Since the development of commercial and domestic uses of electricity in the last century, many manmade sources of electric and magnetic fields have been added to the foregoing natural sources. They arise primarily from the electric power systems that generate and deliver electricity to factory, office, and home, and from the machinery, appliances, and lighting that electricity operates. The scientific explanation for all electric and magnetic fields, however, is the same.

Every constituent of matter has an electric charge, which is either positive or negative. Charges that are alike (two positive or two negative charges) repel each other, while opposite charges (one positive and one negative charge) attract; this is the electric force. The electric force acts along a line between the two charges, and its strength is inversely proportional to the square of the distance between them: e.g., if the distance between the two charges is doubled, the force of attraction or repulsion becomes weaker by a factor of four, decreasing to one-quarter of its original strength. Every charge has an electric field, which is the region of space in which the charge is capable of exerting, at a distance, an electric force of attraction or repulsion on any other charge. The electric field always begins on a positive charge and ends on a negative charge. Like the electric force, the strength of the electric field diminishes with distance from the source of the field.

When an electric charge is moving, however, it creates a different and additional force on any other charge in its vicinity, provided the second charge is also moving: this is the magnetic force. Like the electric force, the strength of the magnetic force diminishes with distance. Every moving charge likewise has a magnetic field, which is the region of space in which the charge is capable of exerting, at a distance, a magnetic force on any other moving charge. The magnetic field is more complex than the electric field: for example, the magnetic field does not have a beginning or an end, but forms closed, continuous loops of force around the source of the field.4 Like the electric field, however, the strength of the magnetic field also diminishes with distance.

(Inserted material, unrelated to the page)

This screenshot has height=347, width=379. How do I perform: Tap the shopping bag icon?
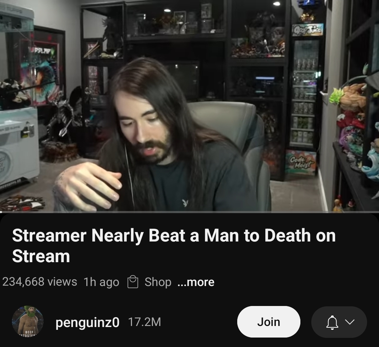click(133, 282)
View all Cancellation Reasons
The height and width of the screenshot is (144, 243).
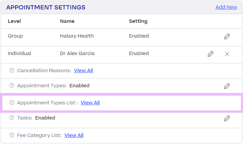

An electric current is a group of charges moving in the same direction through a wire or other conductor. Voltage is the difference in electric [905]*905potential that causes the charges to flow through the wire; it is analogous to the pressure in a water pipe before the faucet is opened (e.g., in pounds per square inch), and is measured in volts (V) or, in the case of powerlines, in thousands of volts or kilovolts (kV). Current is the rate at which the charges flow through the wire; it is analogous to the rate at which water flows through a pipe after the faucet is opened (e.g., in gallons per minute), and is measured in amperes. The quantity of power (in watts) that a conducting wire transmits is thus the product of its voltage and its current. Power systems are designed to hold the voltage relatively constant but to meet fluctuating demand by allowing the current to rise and fall.

The strength or intensity of an electric field is proportional to its voltage, and is measured in volts per meter or in kilovolts per meter. The strength of a magnetic field is primarily proportional to its current; the most commonly used unit of measurement of the strength of a magnetic field—or more properly, of “magnetic flux density”—is the gauss. Because the gauss is a large unit, such fields are often measured in thousandths of a gauss or milligauss (mG).5

Electric fields are affected by objects in the environment, especially objects that conduct electricity: some of the field lines will end on charges in the object. For example, buildings, tall fences, and even trees can partially block electric fields arising from nearby powerlines.6 7Magnetic fields, by contrast, pass through most objects and can be blocked only by special shielding materials.

Electric and magnetic fields affect conducting objects in the environment by the dual processes of electric and magnetic induction.7 Such fields cause charges to flow in conducting objects; the resulting currents are said to be induced by the fields. The human body is a conducting object because it contains free electric charges, largely in such fluids as the blood and the [906]*906lymph.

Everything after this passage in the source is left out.